Por Marcelo A. Moreno - Clarín
Con la debida pompa y ceremonia, el pecho tapizado de condecoraciones, el coronel Muhamar Kadafy celebró sus cuarenta años de ¿reinado? ¿dictadura? ¿socialismo personal (como algunos lo denominan) sobre Libia. El líder de la difunta Revolución Verde, un genuino autócrata, no logró contar la presencia en el festejo de líderes prominentes de Europa, Asia o América. Lo acompañaron, en cambio, numerosos jefes de Estado africanos como el presidente de Sudán, Omar al Bashir -buscado por la Corte Penal Internacional por sus responsabilidades en el genocidio de Daufur- y el jefe de los piratas somalíes, Mohammed Abbi Hassan Hayr, de próspera y fulminante trayectoria. También estuvo en primera fila el presidente de Venezuela, el tan bolivariano Hugo Chávez.
¿Qué tienen en común estos jefes opulentos -el espectáculo con que Kadafy agasajó a sus ilustres invitados duró 90 minutos y costó 40 millones de dólares- de naciones empobrecidas, oprimidas y embrutecidas?
Además de la admiración compartida hacia el libio por su gimnasia en perpetuarse en el poder, comulgan en la función de "patrones de Estado". Para hacer casi cualquier cosa -una empresa, un hecho artístico, un medio de difusión, un proyecto educativo, de puro entretenimiento o solidario- en esos países, primero hay que "arreglar" con el patrón del Estado. Que no es el Estado mismo sino su encarnación: "El Estado soy yo", proclamó alguna vez Luis XIV.
Chávez ya recorre ese camino y lo predica en otras naciones: cualquier cosa que se intente en Venezuela debe hacerle la venia al Comandante y contar con la suya; de lo contrario, todo resulta demasiado cuesta arriba.

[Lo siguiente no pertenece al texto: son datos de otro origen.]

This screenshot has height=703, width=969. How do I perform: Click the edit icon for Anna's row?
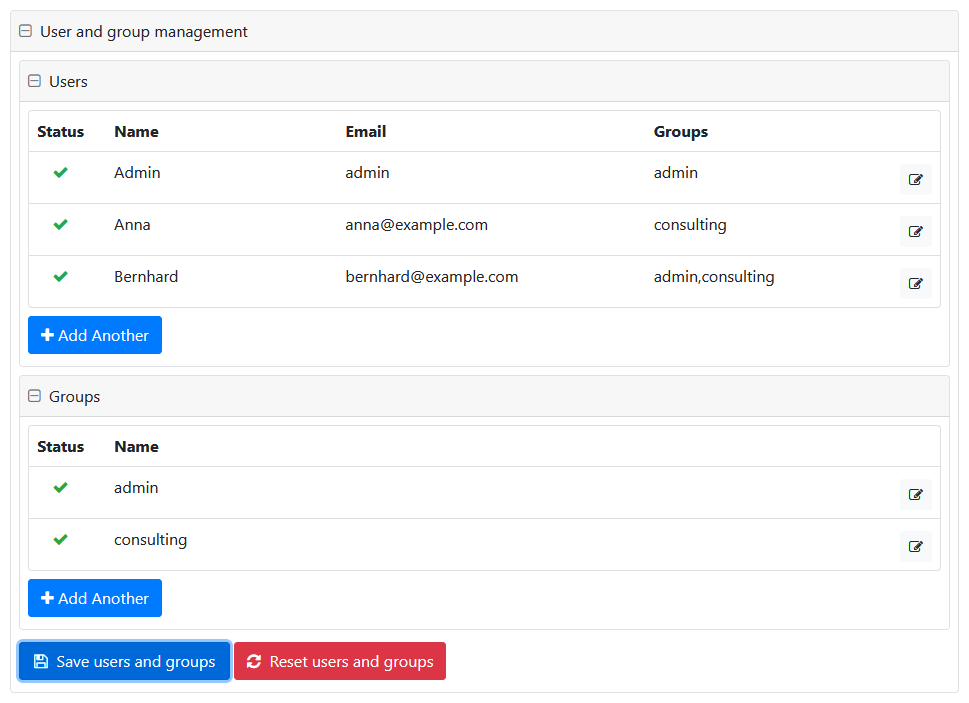click(915, 231)
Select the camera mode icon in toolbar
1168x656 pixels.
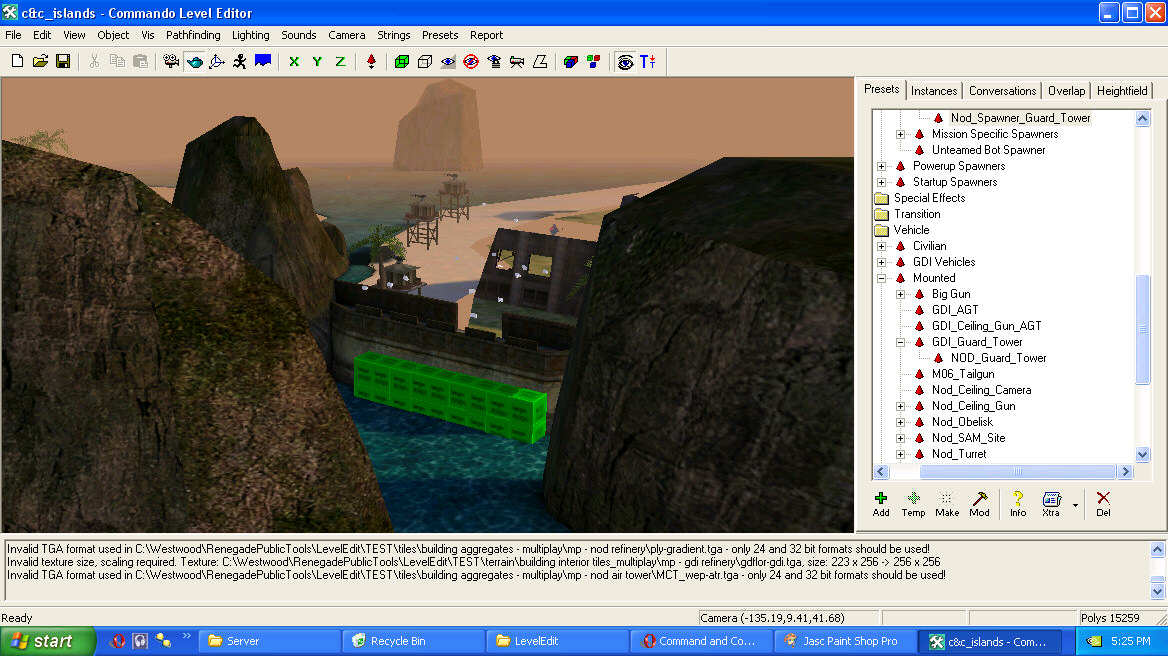(x=171, y=61)
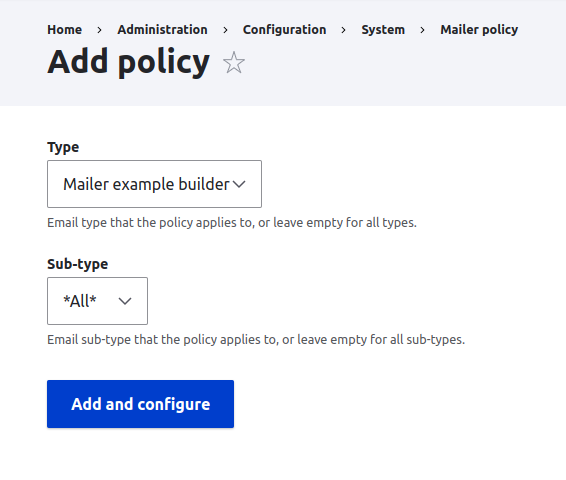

Varias provincias argentinas hace rato que transitan senderos similares, nada luminosos por cierto. El visto bueno del gobernante es requisito indispensable para cualquier emprendimiento. Cuesta poco llegar a la certeza de que esa merced, en general, cuesta.
Desde luego que para llegar a conquistar ese nivel de hegemonía, el Ejecutivo debe deglutirse a los otros poderes que la sociedad civil impone en el orden republicano: el parlamentario, el judicial y, finalmente, el de una prensa libre. Entonces sí, puede entronizarse como Patrón de Estado.

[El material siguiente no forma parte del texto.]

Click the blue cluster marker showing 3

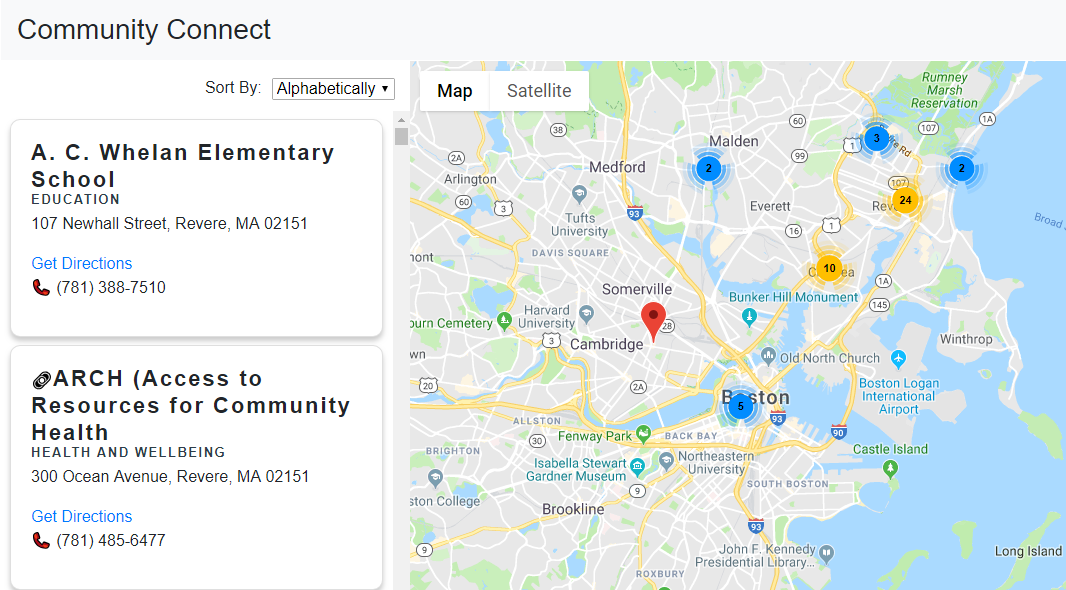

Para eso es necesario que le demuestre a la sociedad y al mundo que ese Estado personalista -no muy distinto al de los antiguos caudillos- es omnipresente.

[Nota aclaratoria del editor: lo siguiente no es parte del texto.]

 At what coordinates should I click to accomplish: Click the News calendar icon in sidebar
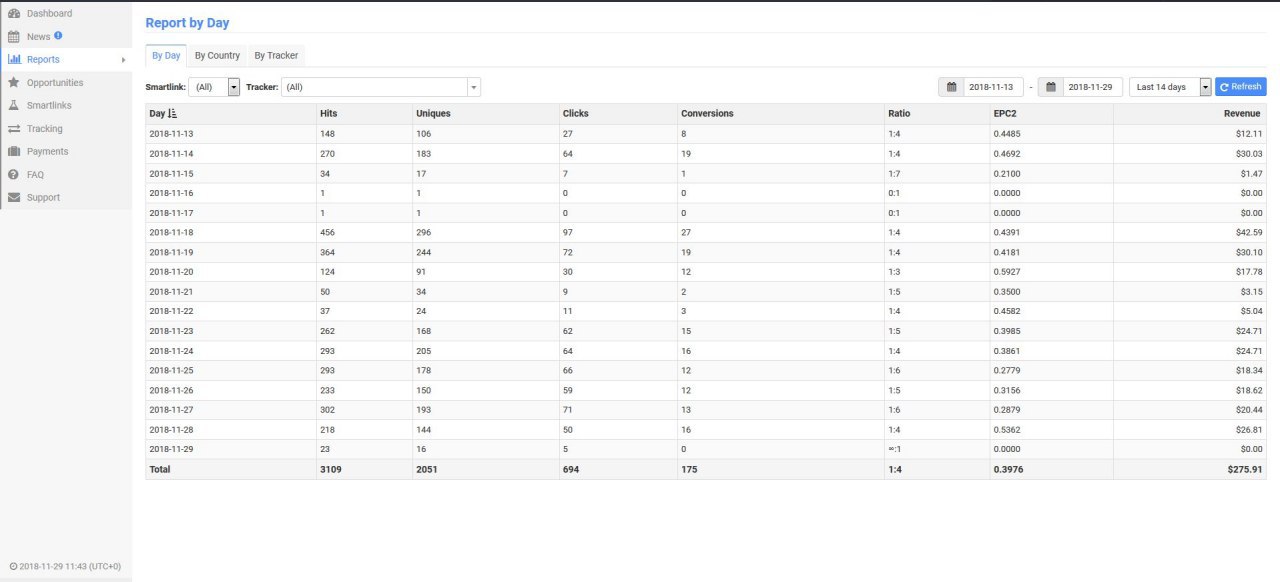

Eso, hasta el desatino: desde hace unos días una de las tareas específicas de la Jefatura de Gabinete -es decir, la que ordena y coordina la gestión de los ministerios del Ejecutivo- es la de organizar transmisiones de fútbol por TV.
Y para que no quede duda sobre el peso específico del Estado dentro de las más variadas actividades de la República, la semana pasada se presentó la 9° edición del Festival Internacional de Cine de Temática Sexual, que se realizará en Buenos Aires el 7 y 8 de setiembre, con la presencia estelar de la presidenta del Instituto Nacional contra la Discriminación, la Xenofobia y el Racismo (INADI) y un representante del Instituto Nacional de Cine y Artes Audiovisuales (INCAA).
¿Qué tienen que hacer estos entes oficiales en el lanzamiento de un festival de cine porno, cuyo jurado es presidido por un conocido swinger? Eso: marcar que nada, ni siquiera una orgía de sexo en la pantalla, se puede hacer en la Argentina sin la correspondiente bendición dispensada por el Estado. También a esa dirección apunta el grotesco proyecto de ley de control de medios de difusión que ahora se discute en el Congreso.
Dos proyectos hoy surcan, nítidos, Sudamérica: uno es el que encabezan Brasil, Chile, Uruguay, Perú. Otro, el que lidera en Venezuela, Chávez y que es seguido, con variaciones, por Nicaragua, Bolivia y Ecuador. Uno lleva al desarrollo. El otro, a la africanización. El coronel Kadafy, satisfecho, lustra sus medallas.